I’ve been hearing it for over a month; “The “Occupy” Movement is going to be bigger than the Tea Party!”, and “It’s gaining1 It’s really really gaining!”.
I’ve been telling people who say that “get back to me when you’ve flipped Congress”.
But as Glenn Reynolds notes in the WashEx, we don’t have to wait for the next Congressional and Presidential elections to see what movement actually packs the electoral gear:
Though they’ve mobilized a fraction of the people who turned out for just one Tea Party rally — the 9/12 rally in Washington, which drew well into the six figures — the Occupy protests have generated far more publicity. And, at least until recently, that publicity has been mostly favorable.
But while lefty share-the-wealth demonstrations have seized the imagination of our nation’s mainstream media, they once again failed to persuade taxpayers to loosen their grips on their pocketbooks.

> _Source excerpt_:
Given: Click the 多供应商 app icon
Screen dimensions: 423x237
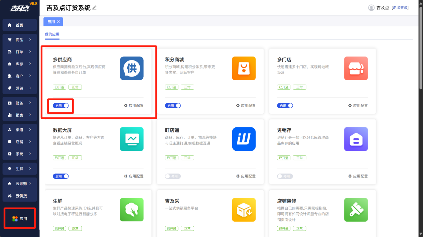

> _Given problem_:
Reproduce verbatim the passage of the Occupy movement post from "I’ve been telling" to "on their pocketbooks.".

> _Answer in full_:
I’ve been telling people who say that “get back to me when you’ve flipped Congress”.
But as Glenn Reynolds notes in the WashEx, we don’t have to wait for the next Congressional and Presidential elections to see what movement actually packs the electoral gear:
Though they’ve mobilized a fraction of the people who turned out for just one Tea Party rally — the 9/12 rally in Washington, which drew well into the six figures — the Occupy protests have generated far more publicity. And, at least until recently, that publicity has been mostly favorable.
But while lefty share-the-wealth demonstrations have seized the imagination of our nation’s mainstream media, they once again failed to persuade taxpayers to loosen their grips on their pocketbooks.